TEXT TO READ:
[Start]
Removal of Pseudo Mempool

The widespread adoption of Jito has yielded positive results in alleviating spam issues on Solana. According to research from p2p and the data shown in Figure 9, relative block production rates significantly improved after the adoption of the Jito client. This indicates that transaction processing has become more efficient due to the optimized block engine introduced by Jito in 2023.

Figure 9: Evidence of Jito effectively mitigating spam issues on Solana. This figure is excerpted from a study conducted by the p2p team.

While significant progress has been made, many challenges remain. Since Jito bundles only partially fill blocks, MEV-induced transactions can still bypass Jito's auction channels. Some evidence can be found in the Dune Dashboard shown in Figure 10, which indicates that since 2024, the network still averages over 50% transaction failures due to bot spam transactions.
[End]
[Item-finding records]
[Start]
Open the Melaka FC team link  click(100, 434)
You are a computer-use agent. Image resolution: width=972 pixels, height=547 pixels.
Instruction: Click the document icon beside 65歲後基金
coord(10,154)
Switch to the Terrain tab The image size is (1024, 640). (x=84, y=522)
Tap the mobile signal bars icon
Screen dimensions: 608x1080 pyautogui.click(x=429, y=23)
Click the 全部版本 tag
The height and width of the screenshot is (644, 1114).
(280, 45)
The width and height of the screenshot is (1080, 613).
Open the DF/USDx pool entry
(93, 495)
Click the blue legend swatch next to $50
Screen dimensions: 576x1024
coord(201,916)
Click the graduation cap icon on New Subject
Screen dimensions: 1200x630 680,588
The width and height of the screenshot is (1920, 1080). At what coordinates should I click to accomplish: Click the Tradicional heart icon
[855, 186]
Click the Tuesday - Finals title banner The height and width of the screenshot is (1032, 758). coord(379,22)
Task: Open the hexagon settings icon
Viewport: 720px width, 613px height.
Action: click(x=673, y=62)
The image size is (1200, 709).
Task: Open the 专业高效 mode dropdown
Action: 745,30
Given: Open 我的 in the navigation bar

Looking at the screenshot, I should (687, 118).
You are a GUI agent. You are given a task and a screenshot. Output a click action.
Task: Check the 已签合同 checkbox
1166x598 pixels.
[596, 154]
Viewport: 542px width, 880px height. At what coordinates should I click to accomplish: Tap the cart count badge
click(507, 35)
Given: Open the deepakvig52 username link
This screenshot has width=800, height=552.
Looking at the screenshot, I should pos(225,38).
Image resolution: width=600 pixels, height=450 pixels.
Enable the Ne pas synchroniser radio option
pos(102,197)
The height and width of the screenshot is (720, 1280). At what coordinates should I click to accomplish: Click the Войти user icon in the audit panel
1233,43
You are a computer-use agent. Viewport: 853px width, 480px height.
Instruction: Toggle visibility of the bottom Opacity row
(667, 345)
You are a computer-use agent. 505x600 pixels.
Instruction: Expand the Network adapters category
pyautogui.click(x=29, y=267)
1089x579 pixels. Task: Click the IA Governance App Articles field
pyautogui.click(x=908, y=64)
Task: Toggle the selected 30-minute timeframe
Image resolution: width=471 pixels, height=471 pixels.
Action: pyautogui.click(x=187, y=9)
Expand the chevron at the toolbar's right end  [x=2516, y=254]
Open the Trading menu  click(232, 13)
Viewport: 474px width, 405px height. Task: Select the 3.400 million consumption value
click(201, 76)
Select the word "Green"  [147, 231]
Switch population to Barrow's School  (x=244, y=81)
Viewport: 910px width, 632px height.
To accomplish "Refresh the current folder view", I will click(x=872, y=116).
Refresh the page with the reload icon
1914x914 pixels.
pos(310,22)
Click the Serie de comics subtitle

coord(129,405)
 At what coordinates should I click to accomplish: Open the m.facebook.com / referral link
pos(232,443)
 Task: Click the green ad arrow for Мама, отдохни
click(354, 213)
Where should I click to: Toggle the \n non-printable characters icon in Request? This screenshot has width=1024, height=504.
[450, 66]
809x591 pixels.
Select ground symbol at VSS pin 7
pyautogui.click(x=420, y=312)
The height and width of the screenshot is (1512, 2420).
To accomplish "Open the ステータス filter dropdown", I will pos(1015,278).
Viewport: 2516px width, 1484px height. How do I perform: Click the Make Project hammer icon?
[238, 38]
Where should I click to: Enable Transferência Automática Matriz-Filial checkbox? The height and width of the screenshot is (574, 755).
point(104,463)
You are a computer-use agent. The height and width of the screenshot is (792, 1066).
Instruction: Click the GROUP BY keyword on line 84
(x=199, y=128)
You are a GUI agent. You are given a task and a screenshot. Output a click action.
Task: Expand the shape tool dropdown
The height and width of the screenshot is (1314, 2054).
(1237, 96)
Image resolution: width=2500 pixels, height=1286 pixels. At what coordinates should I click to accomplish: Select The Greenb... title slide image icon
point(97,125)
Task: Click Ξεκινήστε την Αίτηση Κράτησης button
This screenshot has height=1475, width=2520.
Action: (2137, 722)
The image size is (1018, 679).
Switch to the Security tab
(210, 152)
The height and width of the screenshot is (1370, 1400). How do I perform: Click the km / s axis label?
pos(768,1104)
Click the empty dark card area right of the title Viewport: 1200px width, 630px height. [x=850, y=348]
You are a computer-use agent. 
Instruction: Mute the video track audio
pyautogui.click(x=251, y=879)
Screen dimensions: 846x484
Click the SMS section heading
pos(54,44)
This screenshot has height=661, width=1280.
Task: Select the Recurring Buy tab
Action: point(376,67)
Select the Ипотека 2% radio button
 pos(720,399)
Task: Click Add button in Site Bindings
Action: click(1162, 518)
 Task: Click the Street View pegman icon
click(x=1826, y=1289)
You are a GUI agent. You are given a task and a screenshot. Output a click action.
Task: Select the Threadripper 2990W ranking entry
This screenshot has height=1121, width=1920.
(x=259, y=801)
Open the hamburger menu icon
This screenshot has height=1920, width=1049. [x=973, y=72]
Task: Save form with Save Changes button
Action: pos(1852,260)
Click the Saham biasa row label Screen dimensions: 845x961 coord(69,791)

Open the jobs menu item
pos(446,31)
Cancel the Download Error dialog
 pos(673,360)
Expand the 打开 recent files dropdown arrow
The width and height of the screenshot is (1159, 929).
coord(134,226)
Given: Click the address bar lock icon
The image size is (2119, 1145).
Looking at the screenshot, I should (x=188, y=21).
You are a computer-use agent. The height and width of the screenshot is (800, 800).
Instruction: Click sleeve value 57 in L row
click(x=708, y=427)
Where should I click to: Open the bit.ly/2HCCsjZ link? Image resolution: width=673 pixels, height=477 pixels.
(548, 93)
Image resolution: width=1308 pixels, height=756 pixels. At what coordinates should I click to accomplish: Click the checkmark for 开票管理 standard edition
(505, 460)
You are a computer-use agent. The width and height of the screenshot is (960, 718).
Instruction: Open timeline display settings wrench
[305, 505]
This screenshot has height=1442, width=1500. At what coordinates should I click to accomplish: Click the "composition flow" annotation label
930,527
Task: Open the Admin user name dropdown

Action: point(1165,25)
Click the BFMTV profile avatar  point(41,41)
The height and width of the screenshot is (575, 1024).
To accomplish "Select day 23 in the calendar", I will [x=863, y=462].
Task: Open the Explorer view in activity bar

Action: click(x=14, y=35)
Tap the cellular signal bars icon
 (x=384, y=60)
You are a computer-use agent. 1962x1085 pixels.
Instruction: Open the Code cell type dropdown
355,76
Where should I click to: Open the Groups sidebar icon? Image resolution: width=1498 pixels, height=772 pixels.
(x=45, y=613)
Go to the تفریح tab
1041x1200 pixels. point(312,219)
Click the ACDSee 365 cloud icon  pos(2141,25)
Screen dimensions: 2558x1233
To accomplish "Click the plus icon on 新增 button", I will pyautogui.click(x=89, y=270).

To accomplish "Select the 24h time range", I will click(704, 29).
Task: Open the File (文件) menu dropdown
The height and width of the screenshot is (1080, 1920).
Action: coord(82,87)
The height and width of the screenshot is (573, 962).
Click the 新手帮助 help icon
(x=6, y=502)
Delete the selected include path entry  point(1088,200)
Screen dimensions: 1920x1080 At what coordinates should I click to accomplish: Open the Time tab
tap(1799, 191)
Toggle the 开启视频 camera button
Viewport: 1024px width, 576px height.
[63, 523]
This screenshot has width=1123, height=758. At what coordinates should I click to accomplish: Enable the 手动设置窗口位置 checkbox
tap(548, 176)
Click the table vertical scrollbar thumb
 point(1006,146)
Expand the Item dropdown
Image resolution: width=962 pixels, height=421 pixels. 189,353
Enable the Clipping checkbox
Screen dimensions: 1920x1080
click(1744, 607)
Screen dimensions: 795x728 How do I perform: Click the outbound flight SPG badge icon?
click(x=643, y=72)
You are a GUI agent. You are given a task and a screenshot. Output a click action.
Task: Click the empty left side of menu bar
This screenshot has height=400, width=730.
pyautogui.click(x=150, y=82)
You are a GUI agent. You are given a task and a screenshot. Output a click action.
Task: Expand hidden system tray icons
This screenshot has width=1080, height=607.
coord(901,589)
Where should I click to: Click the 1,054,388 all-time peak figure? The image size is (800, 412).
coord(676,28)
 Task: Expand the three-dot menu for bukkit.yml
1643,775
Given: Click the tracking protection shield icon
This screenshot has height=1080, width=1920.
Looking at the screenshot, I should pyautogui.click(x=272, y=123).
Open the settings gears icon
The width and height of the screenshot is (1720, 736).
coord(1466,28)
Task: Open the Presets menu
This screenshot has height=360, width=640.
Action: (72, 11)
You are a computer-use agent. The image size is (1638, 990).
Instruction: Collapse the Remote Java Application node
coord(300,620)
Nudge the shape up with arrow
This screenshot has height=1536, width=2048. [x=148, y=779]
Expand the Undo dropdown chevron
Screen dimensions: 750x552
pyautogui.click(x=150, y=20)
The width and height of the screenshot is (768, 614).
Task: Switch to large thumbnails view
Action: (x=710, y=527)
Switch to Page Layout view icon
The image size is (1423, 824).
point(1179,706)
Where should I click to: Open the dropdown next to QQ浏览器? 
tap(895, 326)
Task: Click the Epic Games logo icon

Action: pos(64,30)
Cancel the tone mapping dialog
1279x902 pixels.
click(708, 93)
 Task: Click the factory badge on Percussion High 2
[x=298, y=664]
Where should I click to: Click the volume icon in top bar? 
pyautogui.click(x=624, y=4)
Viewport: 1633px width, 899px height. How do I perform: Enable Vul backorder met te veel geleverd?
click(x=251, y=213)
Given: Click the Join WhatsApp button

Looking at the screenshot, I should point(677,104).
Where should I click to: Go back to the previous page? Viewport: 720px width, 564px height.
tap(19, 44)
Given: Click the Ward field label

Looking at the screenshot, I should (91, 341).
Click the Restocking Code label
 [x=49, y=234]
[End]
ACTIONS TO TAKE:
A: In the passage on Solana spam, list every named network, client, research team, and dashboard.
B: Extend the passage on Solana spam beyond its final sentence.
The records have no role in these tasks.

THE ANSWERS:
A: Solana, Jito, p2p, Dune Dashboard

B:
Figure 10: Dune Dashboard showing bot spam transaction activity on Solana since May 2022 (see Dune for details)

On March 9, 2024, Jito decided to suspend its flagship mempool. This decision was made due to the growth of memecoin transactions and the subsequent surge in sandwich attacks (where searchers place transactions before and after target transactions), ultimately affecting user experience. Similar to the private order flow channels for MEVA on Ethereum, closing the public mempool may promote the growth of private order flows through collaboration with front-end services such as wallet providers and Telegram bots. Searchers may establish partnerships directly with validators to gain rights for priority execution, inclusion, or exclusion.

In fact, Figure 11 shows the hourly sandwich bot profits of the largest private mempool searcher after the mempool closure.

Largest private mempool searcher:

3pe8gpNEGAYjVvMHqGG1MVeoiceDhmQBFwrHPJ2pAF81

(Note: Sandwich bots are a common frontrunning attack tool primarily used to profit from blockchain transactions.)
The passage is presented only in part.